Immunogenicity of monococcum wheat in celiac patients

Immunogenicity of monococcum wheat in celiac patients

Gianfrani et al. 2012

Celiac disease (CD) is an immune-mediated disease that is triggered by the ingestion of wheat gliadins and related prolamins from other cereals, such as barley and rye. To make life more comfortable, research is intense to find wheat of low or null toxicity for patients with celiac disease (CD). Among candidates, there are diploid wheat species.

In this study, the authors compared the immunological properties of 2 lines of diploid monococcum wheat (Triticum monococcum ssp. monococcum), Monlis and ID331, with those of common wheat (Triticum aestivum). Interferon-γ production and the proliferation of intestinal gliadin-specific T cell lines and clones were measured as evidence of T cell activation by peptic and tryptic (PT) digests of gliadins from 2 monococcum lines. Furthermore, organ cultures of jejunal biopsies from 28 CD patients were set up to assess the effects of PT gliadin on innate and adaptive immune response by using immunohistochemistry.
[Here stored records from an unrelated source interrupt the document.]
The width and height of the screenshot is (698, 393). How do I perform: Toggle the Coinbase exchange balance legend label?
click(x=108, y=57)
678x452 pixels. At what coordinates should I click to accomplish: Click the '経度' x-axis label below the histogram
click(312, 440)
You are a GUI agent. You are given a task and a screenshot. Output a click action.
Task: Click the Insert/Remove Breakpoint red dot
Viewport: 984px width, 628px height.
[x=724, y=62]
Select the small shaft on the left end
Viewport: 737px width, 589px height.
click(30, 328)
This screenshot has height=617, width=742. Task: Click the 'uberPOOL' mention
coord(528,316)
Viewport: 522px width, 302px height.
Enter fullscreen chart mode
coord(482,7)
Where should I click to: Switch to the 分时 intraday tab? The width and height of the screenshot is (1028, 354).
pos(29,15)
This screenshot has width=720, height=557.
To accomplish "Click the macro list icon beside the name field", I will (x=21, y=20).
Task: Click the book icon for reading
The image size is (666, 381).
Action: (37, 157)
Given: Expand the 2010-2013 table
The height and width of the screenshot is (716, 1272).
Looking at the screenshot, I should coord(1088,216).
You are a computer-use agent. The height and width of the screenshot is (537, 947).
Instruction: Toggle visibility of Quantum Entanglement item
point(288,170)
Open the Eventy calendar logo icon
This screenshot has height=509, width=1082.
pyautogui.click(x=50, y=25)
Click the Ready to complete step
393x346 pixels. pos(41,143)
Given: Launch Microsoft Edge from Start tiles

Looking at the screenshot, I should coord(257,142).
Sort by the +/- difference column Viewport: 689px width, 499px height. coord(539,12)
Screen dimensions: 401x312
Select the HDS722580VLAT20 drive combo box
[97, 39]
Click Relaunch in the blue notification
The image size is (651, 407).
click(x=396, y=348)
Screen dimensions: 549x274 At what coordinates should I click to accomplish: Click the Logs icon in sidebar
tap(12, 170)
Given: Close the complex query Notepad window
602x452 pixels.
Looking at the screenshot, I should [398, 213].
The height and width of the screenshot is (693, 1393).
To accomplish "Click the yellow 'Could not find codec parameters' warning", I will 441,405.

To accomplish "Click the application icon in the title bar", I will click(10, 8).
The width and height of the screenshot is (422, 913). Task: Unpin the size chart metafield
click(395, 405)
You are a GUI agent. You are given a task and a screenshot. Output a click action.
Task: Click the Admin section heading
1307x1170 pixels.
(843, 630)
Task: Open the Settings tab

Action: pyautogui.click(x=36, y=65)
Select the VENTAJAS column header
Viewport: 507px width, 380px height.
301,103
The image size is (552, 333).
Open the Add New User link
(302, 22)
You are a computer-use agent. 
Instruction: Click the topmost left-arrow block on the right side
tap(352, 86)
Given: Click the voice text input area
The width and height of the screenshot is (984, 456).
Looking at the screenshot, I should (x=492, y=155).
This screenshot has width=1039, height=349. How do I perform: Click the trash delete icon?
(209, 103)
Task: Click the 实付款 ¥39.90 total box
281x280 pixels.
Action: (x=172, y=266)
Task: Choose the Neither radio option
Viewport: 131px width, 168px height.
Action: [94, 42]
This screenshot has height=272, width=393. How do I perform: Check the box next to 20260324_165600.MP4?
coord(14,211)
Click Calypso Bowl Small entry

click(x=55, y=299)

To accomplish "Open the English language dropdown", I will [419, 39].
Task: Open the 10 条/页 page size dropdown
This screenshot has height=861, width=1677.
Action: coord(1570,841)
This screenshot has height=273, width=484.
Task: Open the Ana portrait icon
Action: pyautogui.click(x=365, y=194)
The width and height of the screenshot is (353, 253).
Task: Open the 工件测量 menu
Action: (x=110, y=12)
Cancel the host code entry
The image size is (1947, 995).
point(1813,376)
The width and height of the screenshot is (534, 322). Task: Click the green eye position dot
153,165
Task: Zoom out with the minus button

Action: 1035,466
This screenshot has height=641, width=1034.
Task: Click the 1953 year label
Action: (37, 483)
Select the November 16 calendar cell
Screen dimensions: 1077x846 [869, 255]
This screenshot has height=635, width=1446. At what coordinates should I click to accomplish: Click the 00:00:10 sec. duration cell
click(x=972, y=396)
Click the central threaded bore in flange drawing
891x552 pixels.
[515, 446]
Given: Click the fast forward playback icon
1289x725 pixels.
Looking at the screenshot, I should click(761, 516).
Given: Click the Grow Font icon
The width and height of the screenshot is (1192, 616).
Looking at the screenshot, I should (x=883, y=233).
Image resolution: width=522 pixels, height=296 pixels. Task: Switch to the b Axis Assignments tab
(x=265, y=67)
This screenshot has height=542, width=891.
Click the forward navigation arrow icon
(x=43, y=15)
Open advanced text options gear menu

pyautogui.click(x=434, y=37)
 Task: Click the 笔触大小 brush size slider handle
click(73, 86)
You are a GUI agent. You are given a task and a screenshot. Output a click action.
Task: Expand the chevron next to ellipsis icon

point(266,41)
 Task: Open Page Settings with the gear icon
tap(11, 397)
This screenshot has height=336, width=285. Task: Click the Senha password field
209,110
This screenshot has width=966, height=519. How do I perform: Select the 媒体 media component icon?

The results show that Monlis and ID331 induced interferon-γ production and proliferation in celiac mucosal T cells. In organ cultures, Monlis PT digest induced a significant increase of IL-15 epithelial expression and crypt enterocyte proliferation, whereas ID331 had no effect. Both monococcum lines caused intraepithelial T cell infiltration and lamina propria T cell activation. In conclusion, both monococcum lines Monlis and ID331 are virtually unsafe for CD patients. Nevertheless, Monlis seemed to be able to activate both innate and adaptive immune responses, whereas ID331 seemed to activate only an adaptive immune response. More studies are required to explore if a monococci-based diet could still result in a reduced incidence of CD.